**Exercise requirements**
Below are the entries; state how many of their lines contain the string "width", and nothing more.

**Information provided**

■ ■ ■ ■ ■

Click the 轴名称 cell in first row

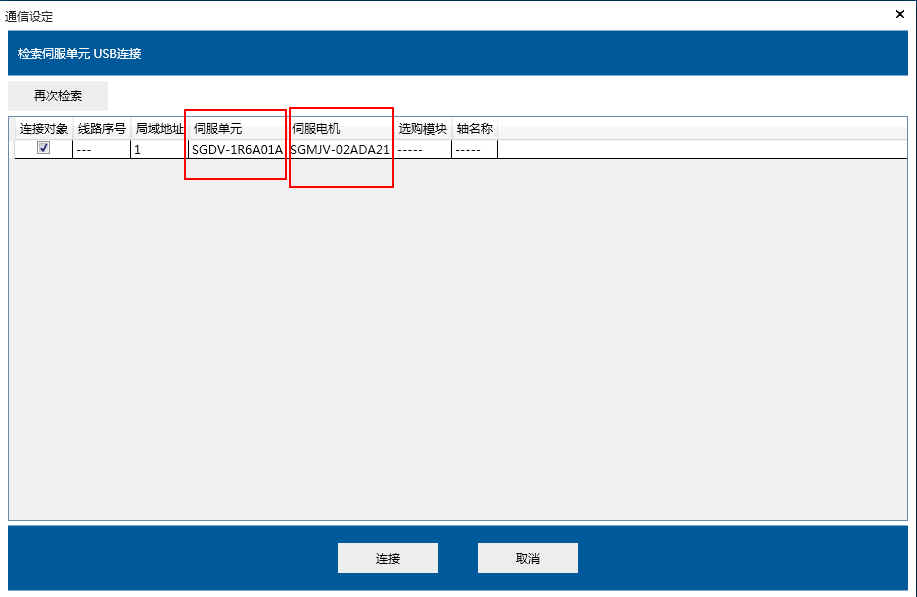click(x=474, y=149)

■ ■ ■ ■ ■

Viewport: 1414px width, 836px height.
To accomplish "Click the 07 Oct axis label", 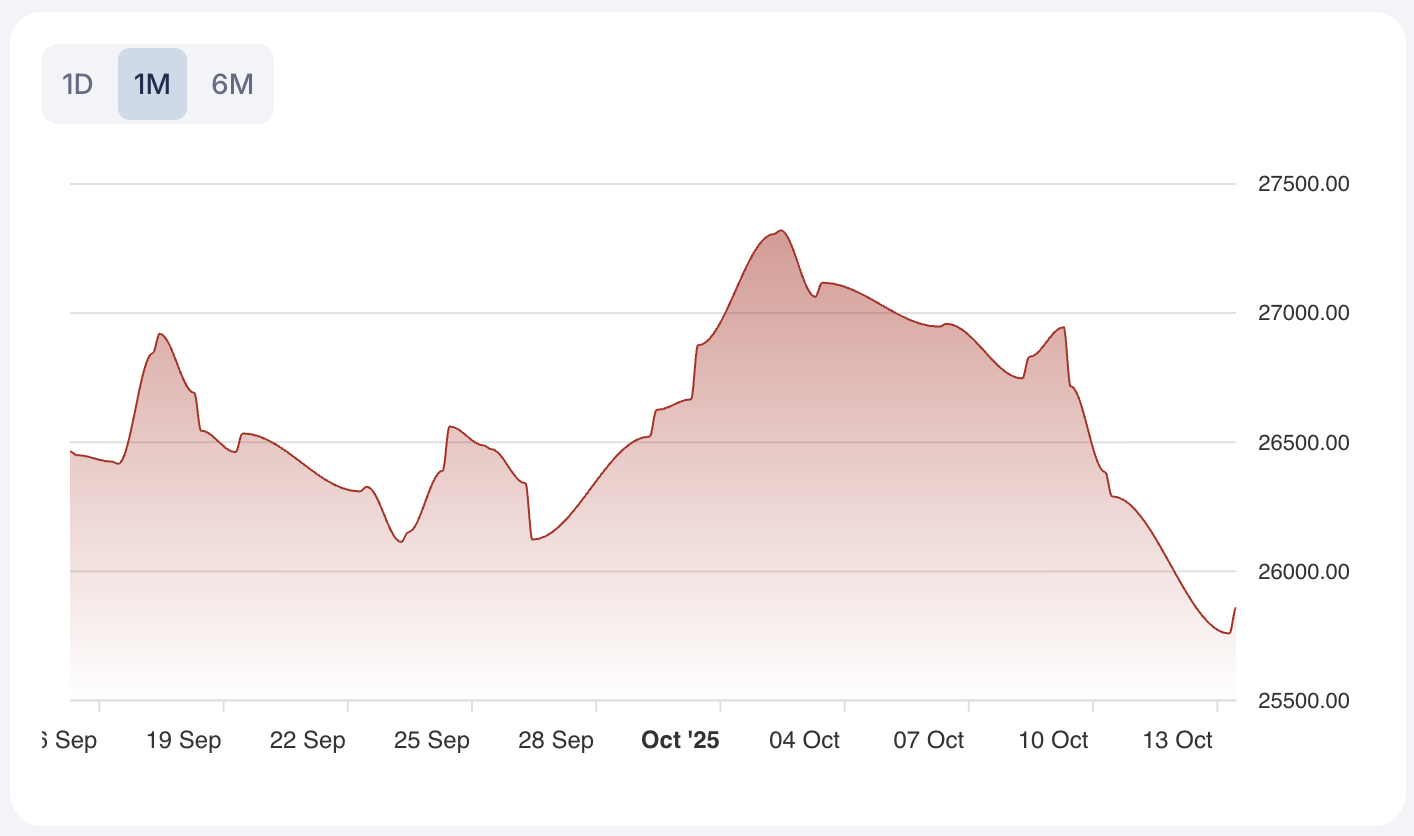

■ ■ ■ ■ ■

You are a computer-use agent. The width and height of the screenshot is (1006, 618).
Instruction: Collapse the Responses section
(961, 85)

■ ■ ■ ■ ■

**Result of this task**
2